Er und Jennifer sahen einander an, und ich gewahrt in ihrem Blick die Bestürzung über seine Verwandlung.

Was hatte Victor in den Londoner Krankenhäusern gesehen? Wie oft hatte ihn der eisige Hauch des Todes gestreift, hatte er schrecklichen Verlust erlebt, die bittere Enttäuschung ertragen müssen, daß er, dessen Aufgabe es war, Leben zu retten, am Ende nur ohnmächtig geschehen lassen mußte? Victors Gesicht war gezeichnet. Sein Wissen und seine Reife, so ungewöhnlich für einen so jungen Menschen, zeigten sich im ernsten Schwung seiner Lippen, die das

Lächeln verlernt zu haben schienen. Sein Gesicht hatte etwas Schwermütiges, unter dem sich Bitterkeit verbarg. Victor Townsend hatte einen Patienten zuviel verloren.

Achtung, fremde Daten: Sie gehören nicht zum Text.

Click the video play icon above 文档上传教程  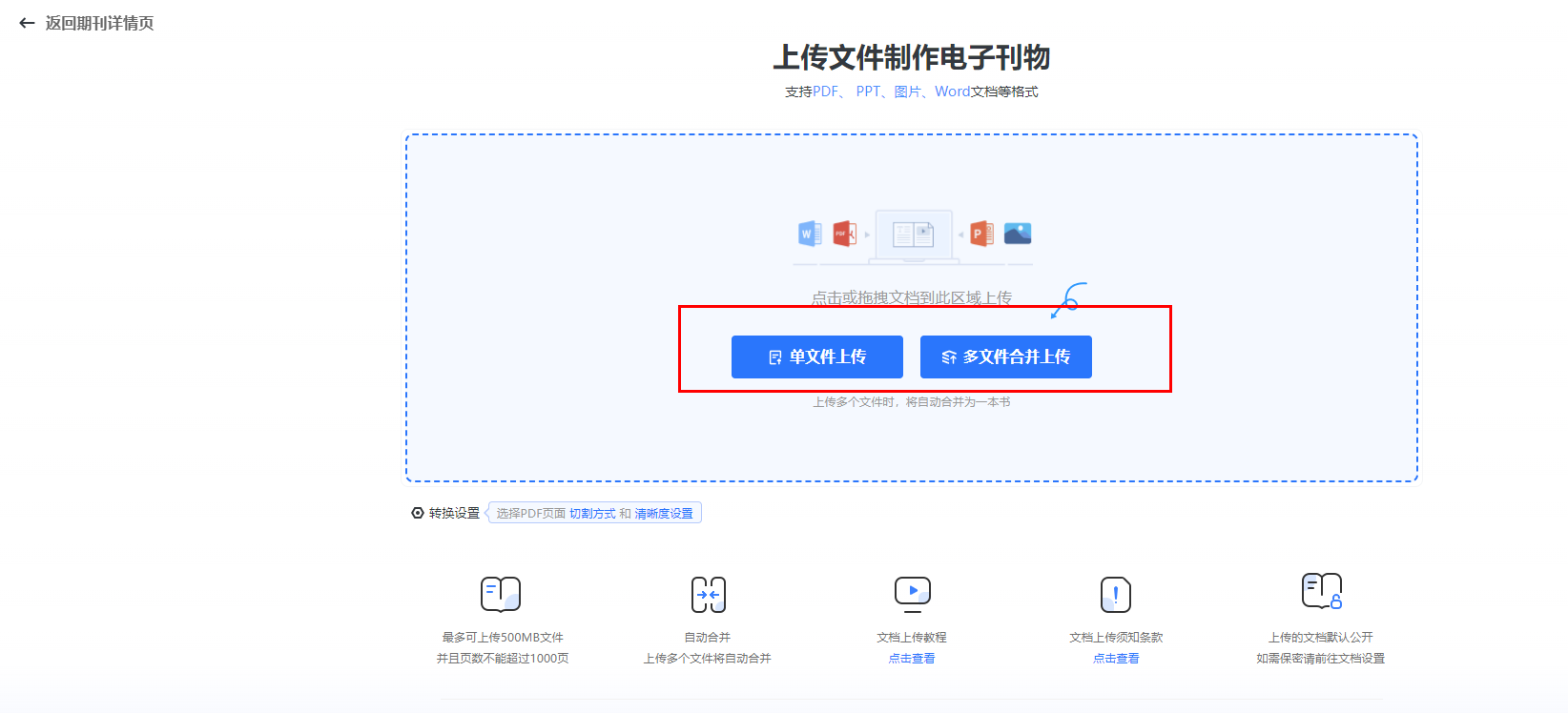[x=912, y=592]
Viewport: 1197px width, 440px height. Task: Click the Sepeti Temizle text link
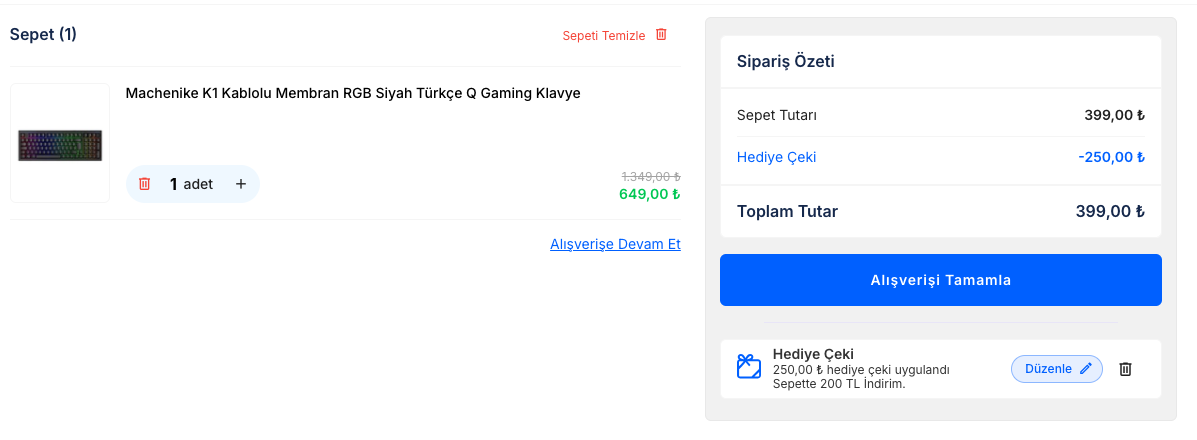tap(603, 35)
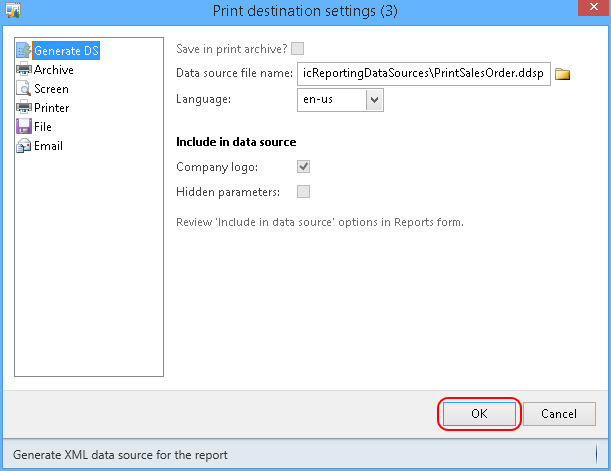Image resolution: width=611 pixels, height=471 pixels.
Task: Enable Save in print archive checkbox
Action: click(x=297, y=49)
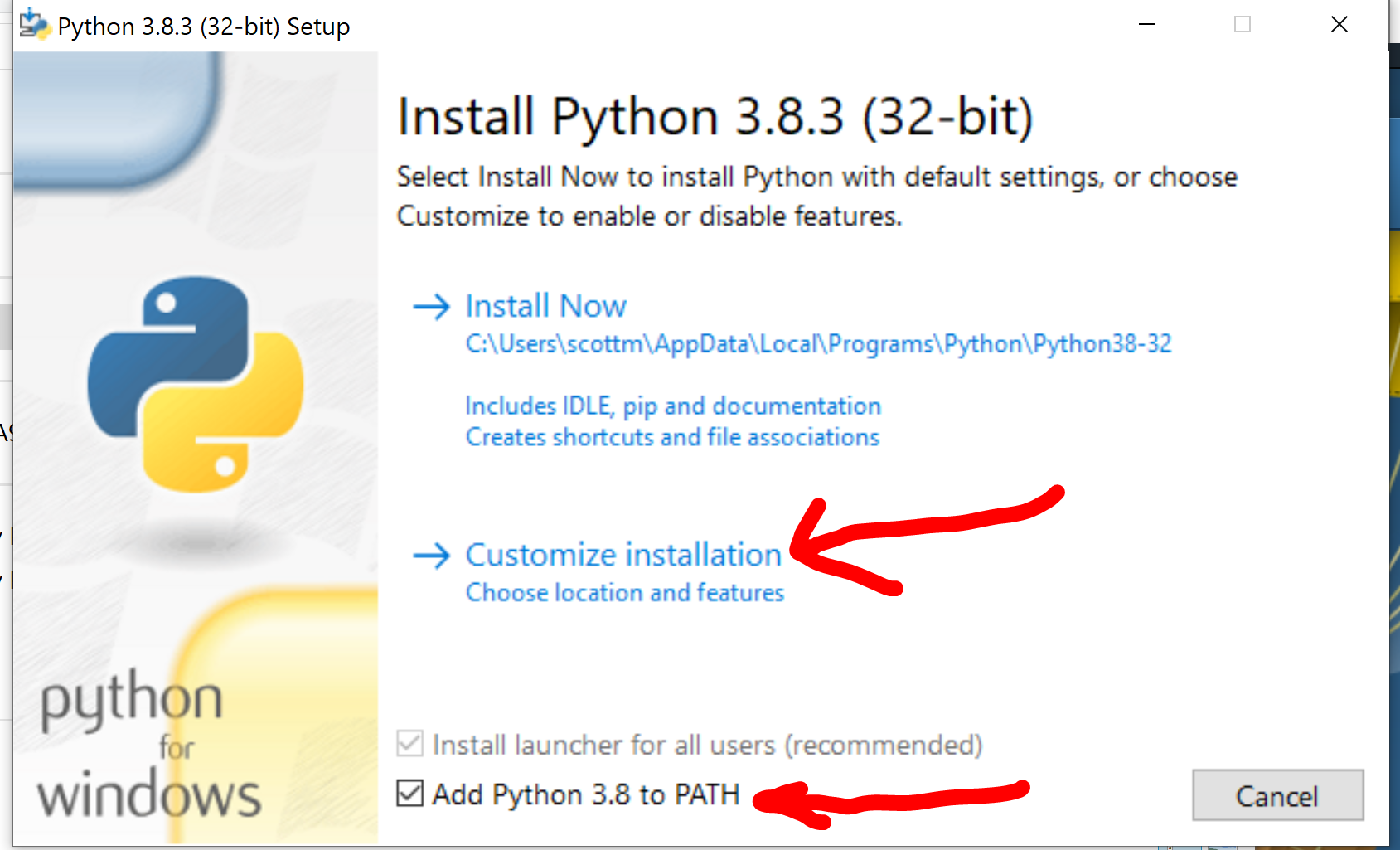The height and width of the screenshot is (850, 1400).
Task: Click the 'Install launcher for all users' label
Action: click(x=707, y=745)
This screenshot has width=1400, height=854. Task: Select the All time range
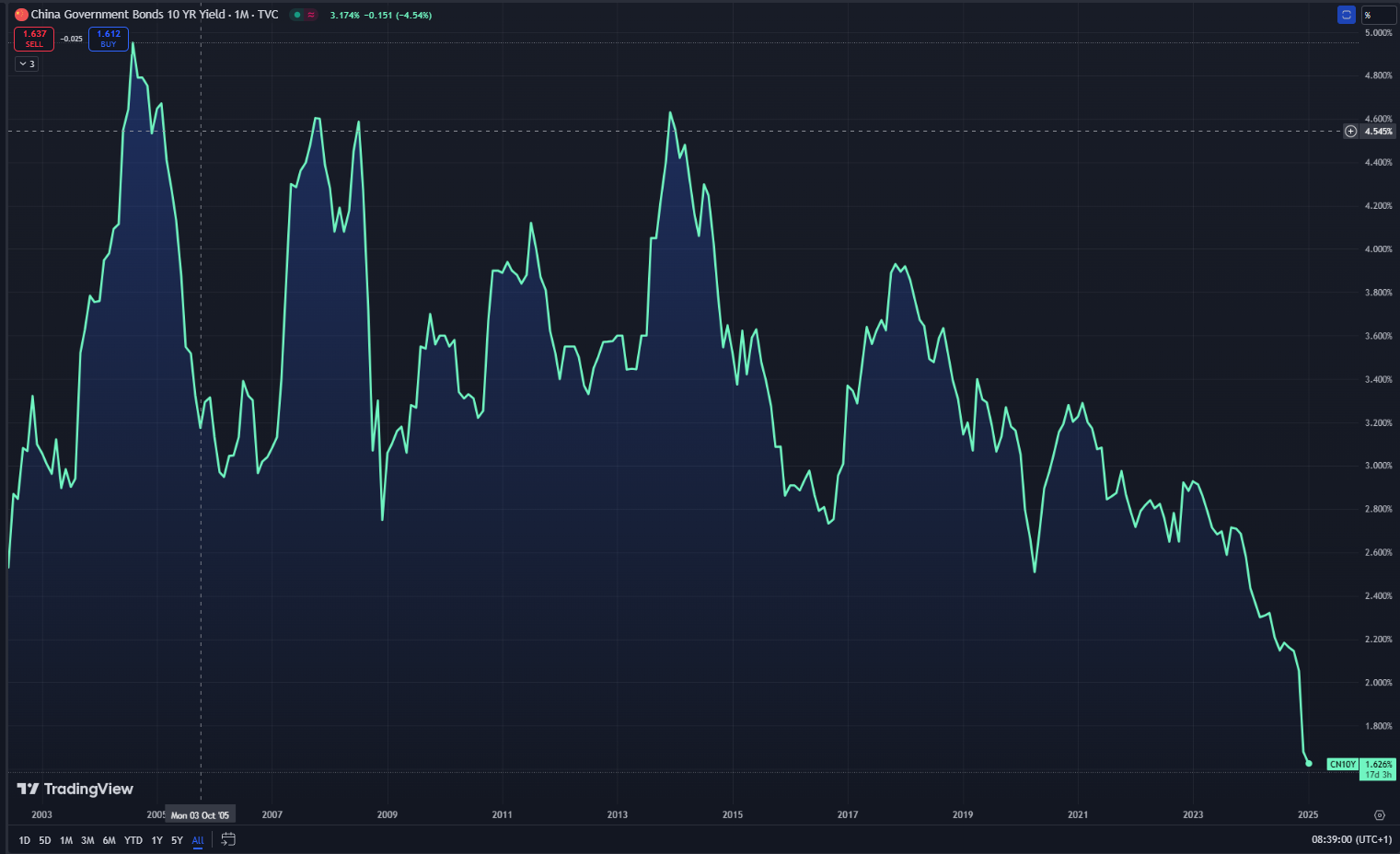198,840
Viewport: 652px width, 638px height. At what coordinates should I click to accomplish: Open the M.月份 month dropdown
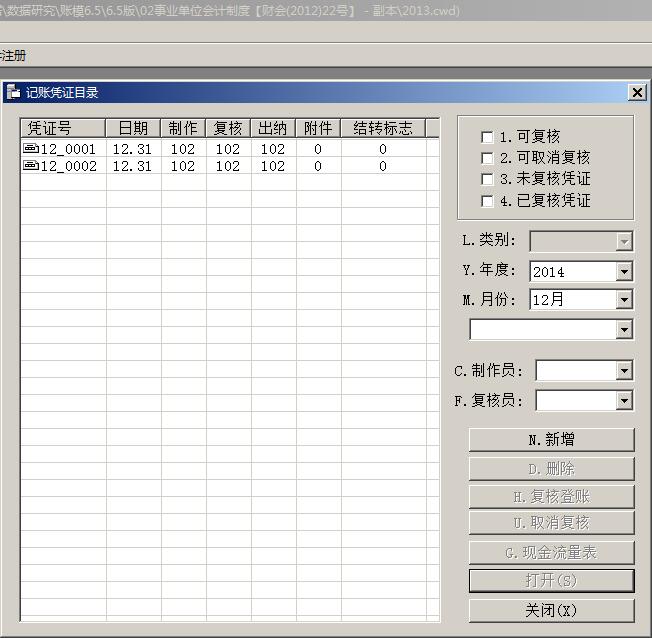click(x=624, y=299)
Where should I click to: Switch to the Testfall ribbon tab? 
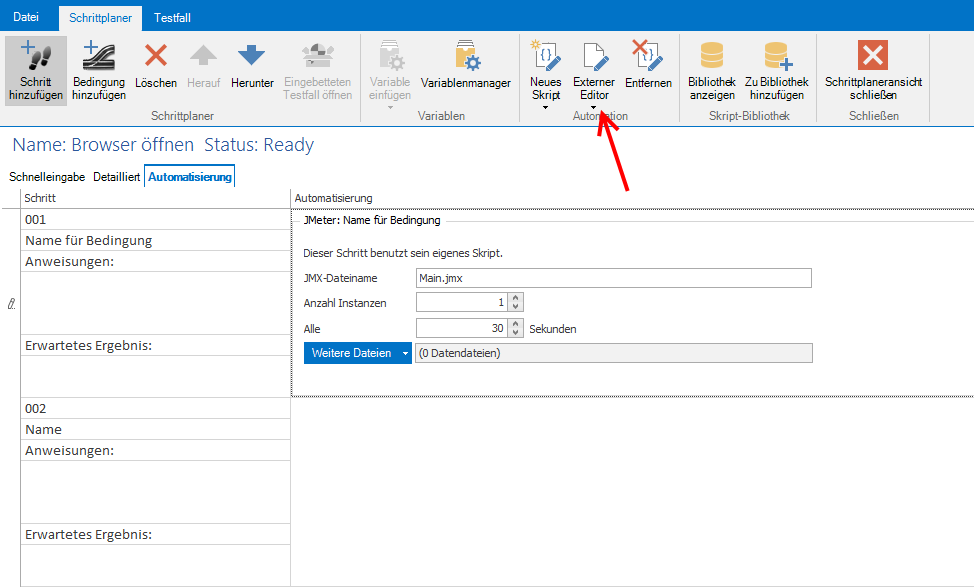(x=172, y=18)
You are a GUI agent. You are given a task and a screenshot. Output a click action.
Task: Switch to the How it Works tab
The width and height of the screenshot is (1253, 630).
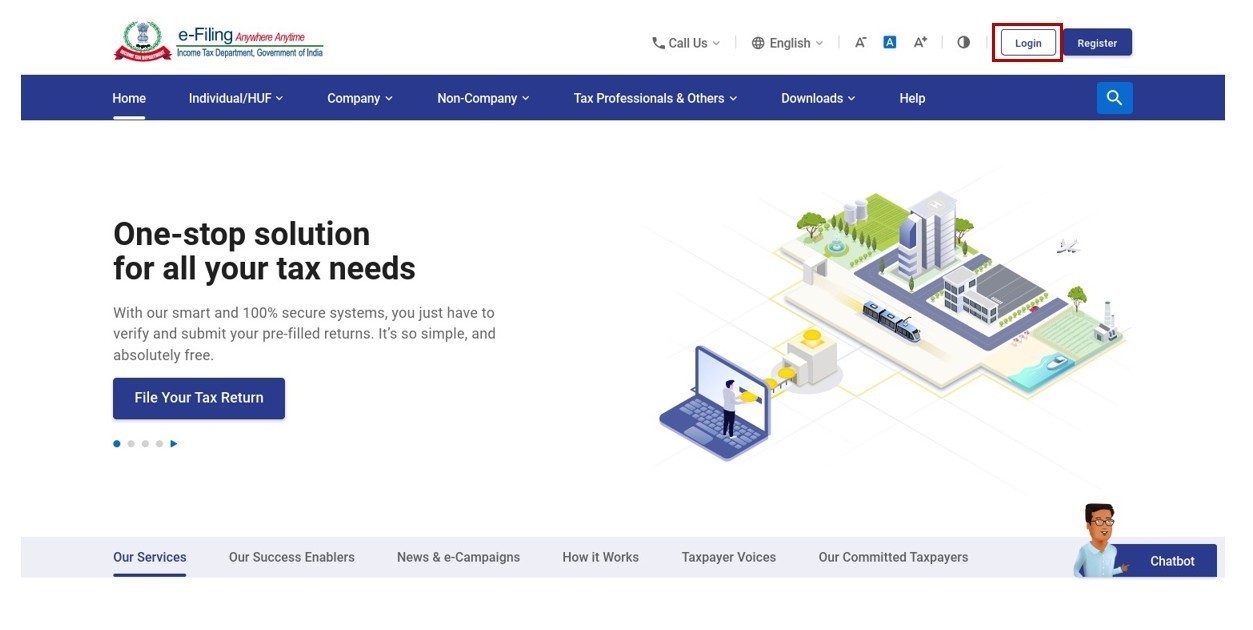coord(600,557)
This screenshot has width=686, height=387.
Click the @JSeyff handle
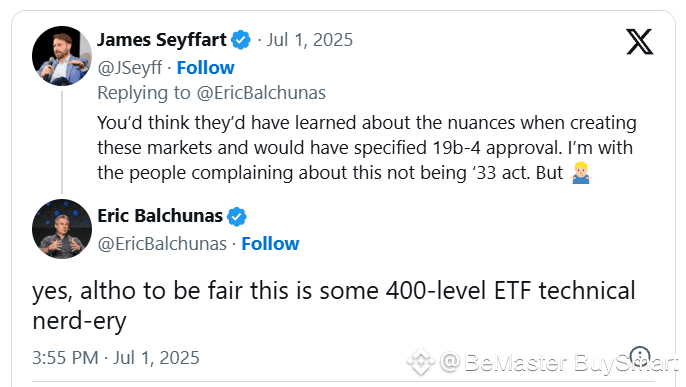click(130, 68)
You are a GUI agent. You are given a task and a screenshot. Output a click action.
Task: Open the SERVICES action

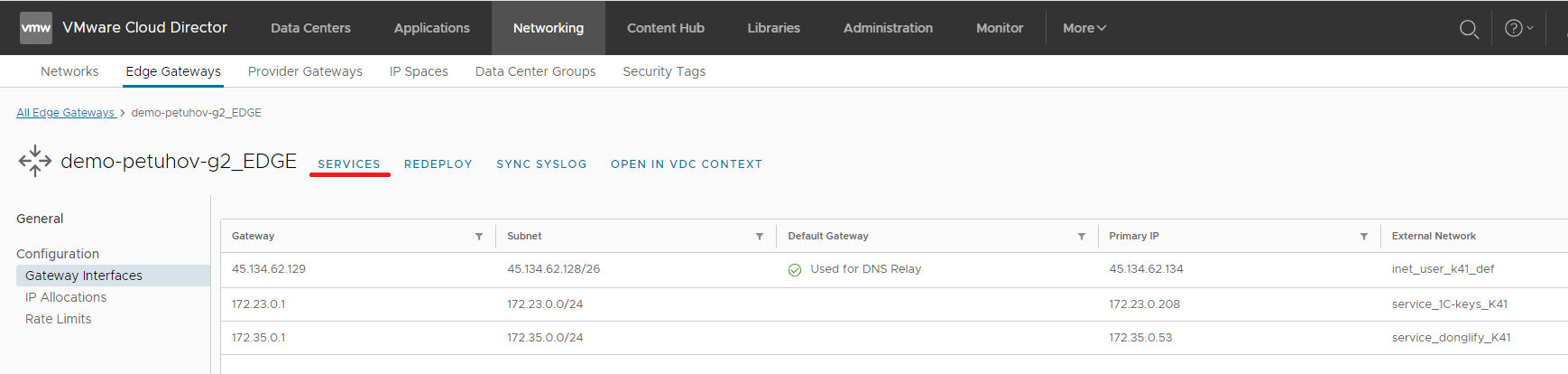tap(349, 164)
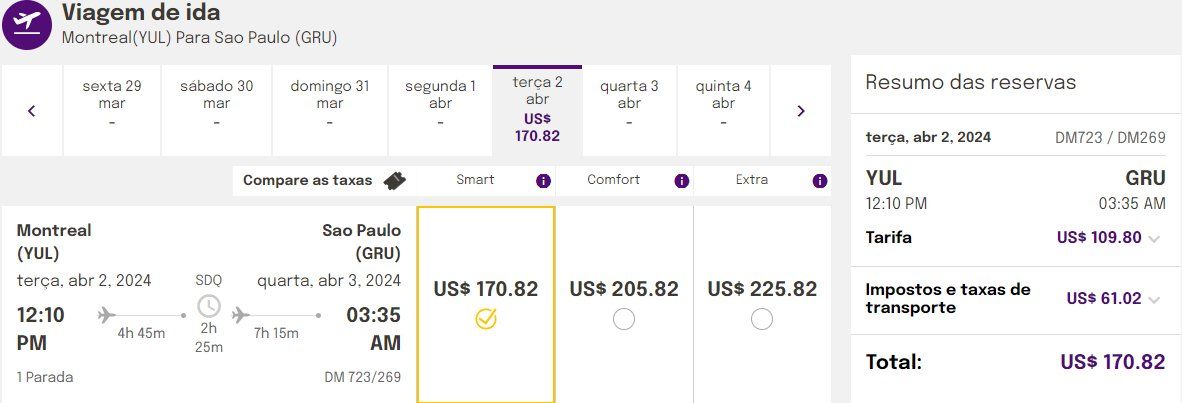Click the 1 Parada stop details text
Viewport: 1182px width, 403px height.
45,377
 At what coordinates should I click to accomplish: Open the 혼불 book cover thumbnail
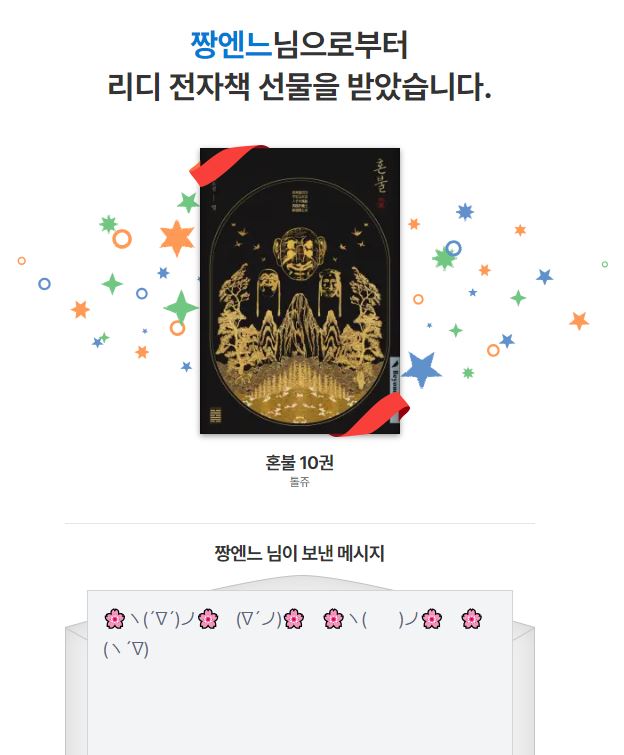(x=299, y=291)
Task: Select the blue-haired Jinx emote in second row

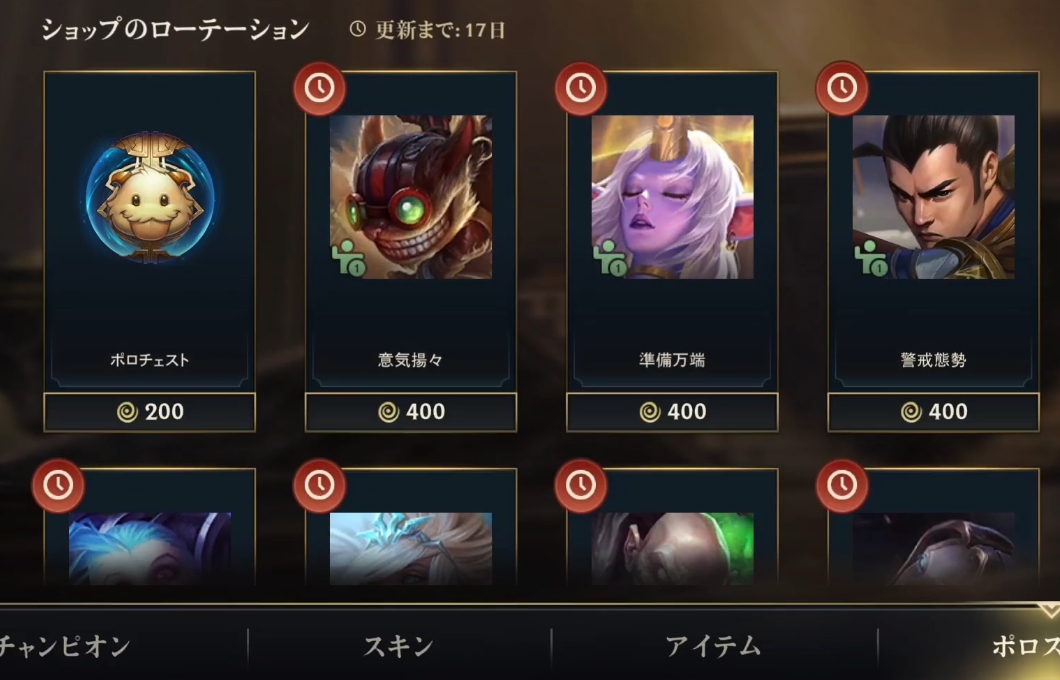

Harriet, die auf ihren Bruder hatte zugehen wollen, war stehengeblieben, als sie den Blick bemerkte, der zwischen ihm und Jennifer getauscht wurde. Ihre Arme waren halb ausgestreckt, ihr Mund geöffnet. Sie stand wie zur Salzsäule erstarrt. Als hätte sie eben einen Blick auf das Haupt der Gorgone geworfen. Während John sich am Feuer die kalten Hände rieb und sich die Nässe von den Stiefeln stampfte, ohne der Szene hinter ihm gewahr zu sein, hielt Victor noch immer Jennifers Blick fest. Im Feuerschein wirkte sein Gesicht wie gemeißelt, wie eine Studie in Chiaroscuro.